Following a similar topic on another forum I did some research into named drivers on the insurance policies.

The bottom line is; is your wife/partner capable of driving your motorhome back to the UK if you the main driver is incapacitated while you are in Spain or some far flung part of Europe. 

My RAC breakdown/recovery clearly states.

We will pay for: 
The cost of a replacement driver to drive your vehicle and the parties to your destination or home if a registered doctor declares you medically unfit to drive and you are the only qualified driver. 
We will not pay the cost of a replacement driver if there is another qualified driver in the party who is fit to drive.

I spoke to Peter Cue of Comfort Insurance and we discussed the problem at great length and they would be very sympathetic in a case of bereavement. If you just had a broken arm or something along those lines it could be a different matter. 

The problem is one does not contact Comfort in an emergency but the RAC and who's to say what their reaction would be. I've come to the conclusion that unless the named driver is capable of bringing the vehicle back to the UK take them off the policy.

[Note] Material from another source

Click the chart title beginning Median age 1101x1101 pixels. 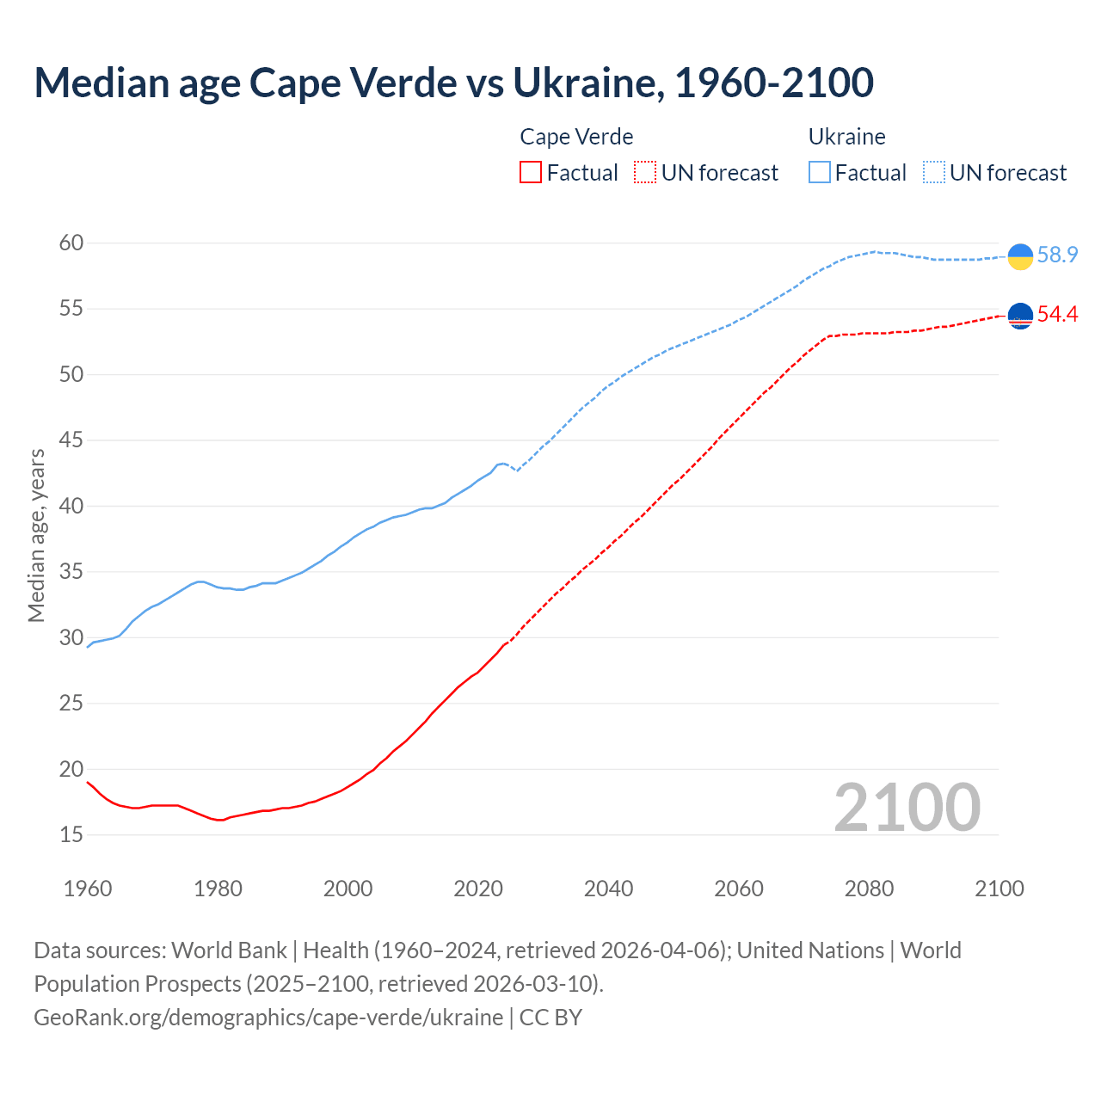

This is just my opinion of course.

It would be very interesting to have other members views and see the wording on their breakdown/recovery policies.

Safe travelling

Don


----------



## JohnsCrossMotorHomes (Jul 21, 2007)

Only problem with that is they would not be able to drive the MH under any circumstances anywhere if they were removed from the policy.

Just a thought.

Regards


----------



## asprn (Feb 10, 2006)

Don Madge said:


> I've come to the conclusion that unless the named driver is capable of bringing the vehicle back to the UK take them off the policy


Don,

This is a very good topic, and I can see the issue. My wife is named as a driver, but she couldn't drive our RV if our lives depended on it (which I suppose they might)! So why do I have her name on the policy? Good question, especially if it prejudices recovery.

:?

Dougie.


----------



## tonyt (May 25, 2005)

Nice one Don.

My Lifesure policy states:

"...In the event of you being declared medically unfit to drive the insured vehicle... and there is no other insured person qualified and competent to drive, we will pay all the costs to return the insured vehicle...."

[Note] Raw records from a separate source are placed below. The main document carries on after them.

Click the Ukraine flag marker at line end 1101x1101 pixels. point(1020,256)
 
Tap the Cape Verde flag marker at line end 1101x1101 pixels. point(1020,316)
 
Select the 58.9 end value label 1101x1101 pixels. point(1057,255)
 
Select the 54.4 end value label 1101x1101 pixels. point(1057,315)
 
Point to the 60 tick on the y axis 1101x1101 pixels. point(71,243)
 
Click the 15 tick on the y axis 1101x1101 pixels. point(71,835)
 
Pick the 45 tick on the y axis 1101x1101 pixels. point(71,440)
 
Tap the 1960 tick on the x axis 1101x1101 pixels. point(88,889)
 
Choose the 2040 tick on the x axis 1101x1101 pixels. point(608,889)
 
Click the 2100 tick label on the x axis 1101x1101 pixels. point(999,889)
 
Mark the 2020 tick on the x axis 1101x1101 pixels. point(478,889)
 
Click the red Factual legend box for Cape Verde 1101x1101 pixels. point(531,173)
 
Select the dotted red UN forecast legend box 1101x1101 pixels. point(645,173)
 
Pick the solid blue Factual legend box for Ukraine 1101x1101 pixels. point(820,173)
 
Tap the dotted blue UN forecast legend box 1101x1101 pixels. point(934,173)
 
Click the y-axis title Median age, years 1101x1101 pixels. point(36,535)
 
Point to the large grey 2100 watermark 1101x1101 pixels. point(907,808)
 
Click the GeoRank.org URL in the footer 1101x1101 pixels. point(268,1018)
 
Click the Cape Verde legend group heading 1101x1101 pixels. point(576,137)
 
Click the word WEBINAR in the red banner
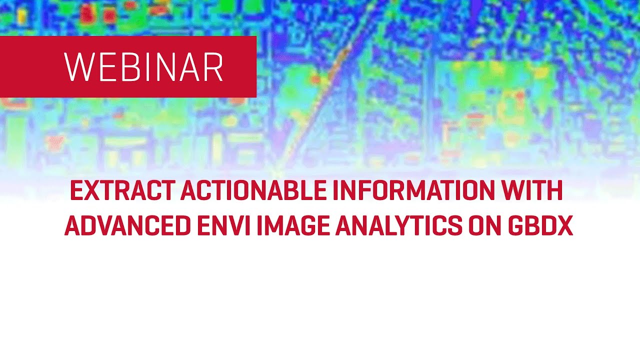tap(144, 67)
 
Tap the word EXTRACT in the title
tap(122, 190)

I guess in this case you could argue that while your partner may well be legally qualified they may at the same time not be competent to drive said vehicle - I would say that the partner alone has the right to claim such incompetence?

Interesting subject.


----------



## StAubyns (Jun 4, 2006)

my wife is a qualified driver and has held her license for 42ish years but for the last 5 years has only driven an automatic and would not be capable of driving the motorhome.

Hence she is not on the insurance as a driver.

BUT she is a qualified driver, so would the RAC expect that they could contact the insurance company, Comfort, in our case and expect them to put her on the insurance?

regards

Geoff


----------



## tonyt (May 25, 2005)

Geoff

I'm pretty sure the RAC would not be able to "force" your wife (or any other qualified driver travelling with you) onto the insurance policy.


----------



## whistlinggypsy (May 1, 2005)

I contacted Safeguard Ins. about the same thing, my wife is a driver of 40yrs with a clean licence but has never ever driven anywhere else but the UK and so when i asked there opinion about recovery/repatriation to the UK from distant shores their immediate response was, if you have a legal driver on the policy then they will have to drive it.

So i explained the driving expertise of my wife driving for the first time in her life and to her the wrong side of the road, with different laws and with strange road signs would they indemnify her from all risks, NO certainly not, but we will remove her ins. status from driving anywhere in mainland Europe, and would instigate repatriation on that basis. (I have that in writing as well as on my policy file)

Bob


----------



## sallytrafic (Jan 17, 2006)

Perhaps we should form a pressure group for the change of this restrictive clause.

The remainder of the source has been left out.